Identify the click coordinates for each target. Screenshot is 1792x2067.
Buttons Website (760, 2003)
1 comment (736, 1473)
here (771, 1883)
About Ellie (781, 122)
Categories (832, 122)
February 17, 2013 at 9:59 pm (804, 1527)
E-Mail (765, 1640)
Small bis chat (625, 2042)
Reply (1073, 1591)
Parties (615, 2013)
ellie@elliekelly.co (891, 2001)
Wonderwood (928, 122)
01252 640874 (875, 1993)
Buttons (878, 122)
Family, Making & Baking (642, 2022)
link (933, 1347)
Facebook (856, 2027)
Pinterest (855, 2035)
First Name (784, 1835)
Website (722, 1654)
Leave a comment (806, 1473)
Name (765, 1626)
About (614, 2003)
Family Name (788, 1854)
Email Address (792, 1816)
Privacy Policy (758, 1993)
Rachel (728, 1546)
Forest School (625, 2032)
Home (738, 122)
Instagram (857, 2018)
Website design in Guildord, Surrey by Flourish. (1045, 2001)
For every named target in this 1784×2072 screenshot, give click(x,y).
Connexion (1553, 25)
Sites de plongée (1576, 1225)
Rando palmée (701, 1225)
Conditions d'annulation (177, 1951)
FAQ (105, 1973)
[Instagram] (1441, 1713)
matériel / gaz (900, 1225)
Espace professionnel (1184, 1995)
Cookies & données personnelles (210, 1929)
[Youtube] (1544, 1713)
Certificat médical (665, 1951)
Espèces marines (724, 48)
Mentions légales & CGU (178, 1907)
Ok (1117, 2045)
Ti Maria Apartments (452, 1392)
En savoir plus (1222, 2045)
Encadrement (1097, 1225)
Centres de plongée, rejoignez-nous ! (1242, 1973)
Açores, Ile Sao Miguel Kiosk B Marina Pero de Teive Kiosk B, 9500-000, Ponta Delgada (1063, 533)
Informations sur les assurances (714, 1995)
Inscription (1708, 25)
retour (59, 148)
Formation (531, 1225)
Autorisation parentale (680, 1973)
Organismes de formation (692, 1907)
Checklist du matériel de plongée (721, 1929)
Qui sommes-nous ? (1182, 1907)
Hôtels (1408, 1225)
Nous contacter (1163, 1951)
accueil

__________________________________________________

| AIM OF THE TASK |
Print the records above in full, exactly.

| THE ANSWER |
Identify the click coordinates for each target. Screenshot is 1792x2067.
Buttons Website (760, 2003)
1 comment (736, 1473)
here (771, 1883)
About Ellie (781, 122)
Categories (832, 122)
February 17, 2013 at 9:59 pm (804, 1527)
E-Mail (765, 1640)
Small bis chat (625, 2042)
Reply (1073, 1591)
Parties (615, 2013)
ellie@elliekelly.co (891, 2001)
Wonderwood (928, 122)
01252 640874 (875, 1993)
Buttons (878, 122)
Family, Making & Baking (642, 2022)
link (933, 1347)
Facebook (856, 2027)
Pinterest (855, 2035)
First Name (784, 1835)
Website (722, 1654)
Leave a comment (806, 1473)
Name (765, 1626)
About (614, 2003)
Family Name (788, 1854)
Email Address (792, 1816)
Privacy Policy (758, 1993)
Rachel (728, 1546)
Forest School (625, 2032)
Home (738, 122)
Instagram (857, 2018)
Website design in Guildord, Surrey by Flourish. (1045, 2001)
For every named target in this 1784×2072 screenshot, give click(x,y).
Connexion (1553, 25)
Sites de plongée (1576, 1225)
Rando palmée (701, 1225)
Conditions d'annulation (177, 1951)
FAQ (105, 1973)
[Instagram] (1441, 1713)
matériel / gaz (900, 1225)
Espace professionnel (1184, 1995)
Cookies & données personnelles (210, 1929)
[Youtube] (1544, 1713)
Certificat médical (665, 1951)
Espèces marines (724, 48)
Mentions légales & CGU (178, 1907)
Ok (1117, 2045)
Ti Maria Apartments (452, 1392)
En savoir plus (1222, 2045)
Encadrement (1097, 1225)
Centres de plongée, rejoignez-nous ! (1242, 1973)
Açores, Ile Sao Miguel Kiosk B Marina Pero de Teive Kiosk B, 9500-000, Ponta Delgada (1063, 533)
Informations sur les assurances (714, 1995)
Inscription (1708, 25)
retour (59, 148)
Formation (531, 1225)
Autorisation parentale (680, 1973)
Organismes de formation (692, 1907)
Checklist du matériel de plongée (721, 1929)
Qui sommes-nous ? (1182, 1907)
Hôtels (1408, 1225)
Nous contacter (1163, 1951)
accueil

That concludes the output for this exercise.